An artificially intelligent entity can emulate human behavior in video games. An AI model can be made by receiving gameplay logs of a video gameplay session, generating, based on the gameplay data, first situational data indicating first states of the video game, generating first control inputs provided by a human, the first control inputs corresponding to the first states of the video game, training a first machine learning system using the first situational data and corresponding first control inputs, and generating, using the first machine learning system, a first artificial intelligence model. The machine learning system can include a convolutional neural network.
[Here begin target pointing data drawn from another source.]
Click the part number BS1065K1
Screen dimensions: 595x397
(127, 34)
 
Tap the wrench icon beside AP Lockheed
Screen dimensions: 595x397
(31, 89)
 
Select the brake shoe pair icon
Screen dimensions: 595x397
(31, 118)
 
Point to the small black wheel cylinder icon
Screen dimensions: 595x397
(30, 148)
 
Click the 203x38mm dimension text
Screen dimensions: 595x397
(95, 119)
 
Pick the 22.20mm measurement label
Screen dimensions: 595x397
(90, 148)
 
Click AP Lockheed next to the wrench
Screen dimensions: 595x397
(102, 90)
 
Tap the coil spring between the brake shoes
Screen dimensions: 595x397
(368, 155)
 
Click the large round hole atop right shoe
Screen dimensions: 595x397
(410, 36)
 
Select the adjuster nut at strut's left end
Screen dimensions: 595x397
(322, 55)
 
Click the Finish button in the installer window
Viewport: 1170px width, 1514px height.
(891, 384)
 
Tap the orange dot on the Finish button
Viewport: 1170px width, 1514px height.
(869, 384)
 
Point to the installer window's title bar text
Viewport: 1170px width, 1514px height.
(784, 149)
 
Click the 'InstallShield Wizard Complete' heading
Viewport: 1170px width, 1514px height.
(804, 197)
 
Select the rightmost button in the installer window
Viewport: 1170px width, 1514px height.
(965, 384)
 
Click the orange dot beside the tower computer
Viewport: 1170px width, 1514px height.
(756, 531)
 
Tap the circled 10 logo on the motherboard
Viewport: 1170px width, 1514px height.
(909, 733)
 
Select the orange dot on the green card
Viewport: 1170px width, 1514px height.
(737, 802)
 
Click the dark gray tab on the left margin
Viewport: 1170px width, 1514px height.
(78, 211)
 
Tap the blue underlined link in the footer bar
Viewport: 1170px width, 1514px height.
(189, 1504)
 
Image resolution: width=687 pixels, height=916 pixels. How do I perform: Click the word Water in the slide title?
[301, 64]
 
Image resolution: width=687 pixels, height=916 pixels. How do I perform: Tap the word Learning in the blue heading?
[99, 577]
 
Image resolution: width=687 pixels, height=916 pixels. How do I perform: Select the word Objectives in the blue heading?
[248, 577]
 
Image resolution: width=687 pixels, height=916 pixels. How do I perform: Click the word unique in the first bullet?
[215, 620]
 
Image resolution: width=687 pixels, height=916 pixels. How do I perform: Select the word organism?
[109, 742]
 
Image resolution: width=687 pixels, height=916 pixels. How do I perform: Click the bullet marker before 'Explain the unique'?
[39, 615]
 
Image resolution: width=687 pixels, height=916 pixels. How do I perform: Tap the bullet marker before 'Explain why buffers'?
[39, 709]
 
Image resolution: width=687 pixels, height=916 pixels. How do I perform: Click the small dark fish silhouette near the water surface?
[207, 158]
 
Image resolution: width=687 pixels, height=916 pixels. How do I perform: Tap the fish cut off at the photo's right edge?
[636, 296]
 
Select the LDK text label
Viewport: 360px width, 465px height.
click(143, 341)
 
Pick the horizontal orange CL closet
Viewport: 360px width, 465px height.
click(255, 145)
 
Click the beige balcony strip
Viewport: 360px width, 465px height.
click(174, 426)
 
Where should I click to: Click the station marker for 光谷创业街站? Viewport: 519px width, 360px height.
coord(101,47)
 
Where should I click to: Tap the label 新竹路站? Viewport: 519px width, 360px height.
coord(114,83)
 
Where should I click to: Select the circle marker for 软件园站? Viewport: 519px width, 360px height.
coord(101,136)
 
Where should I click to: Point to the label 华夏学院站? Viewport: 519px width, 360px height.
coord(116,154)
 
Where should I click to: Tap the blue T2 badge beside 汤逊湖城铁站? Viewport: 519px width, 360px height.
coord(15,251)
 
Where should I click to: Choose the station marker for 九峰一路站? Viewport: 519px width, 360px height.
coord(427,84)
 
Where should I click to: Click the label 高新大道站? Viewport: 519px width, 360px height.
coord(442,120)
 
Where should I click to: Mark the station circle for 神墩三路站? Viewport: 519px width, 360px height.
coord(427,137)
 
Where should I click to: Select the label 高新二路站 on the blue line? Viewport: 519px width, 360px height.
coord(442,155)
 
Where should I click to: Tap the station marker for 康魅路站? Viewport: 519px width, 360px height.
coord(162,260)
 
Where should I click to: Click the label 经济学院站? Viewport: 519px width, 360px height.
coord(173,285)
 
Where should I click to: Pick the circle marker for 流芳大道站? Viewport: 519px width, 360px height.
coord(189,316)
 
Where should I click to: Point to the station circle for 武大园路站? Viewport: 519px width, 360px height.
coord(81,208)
Inputs to the machine learning system can include a retina image and/or a matrix image.

Illustrative Claim:

1. A non-transitory, computer-readable storage medium storing computer readable instructions that, when executed by one or more computing devices, causes the one or more computing devices to perform operations comprising: generating an image indicating positional information about objects in a virtual environment within a video game, the objects including at least one computer-controlled character; generating data including non-positional information about the objects in the virtual environment; selecting a first artificial intelligence (AI) model from among a plurality of AI models based at least in part on the image and the data; providing the image and the data as inputs to the first AI model, wherein the first AI model is configured to: receive, as model inputs, the image and the data; process the model inputs; and generate, as outputs, at least one command to control operation of the computer-controlled character; executing the at least one command to control operation of the computer-controlled character within the virtual environment; and generating instructions to output the execution of the at least one command by the computer-controlled character within the virtual environment during runtime execution of the video game.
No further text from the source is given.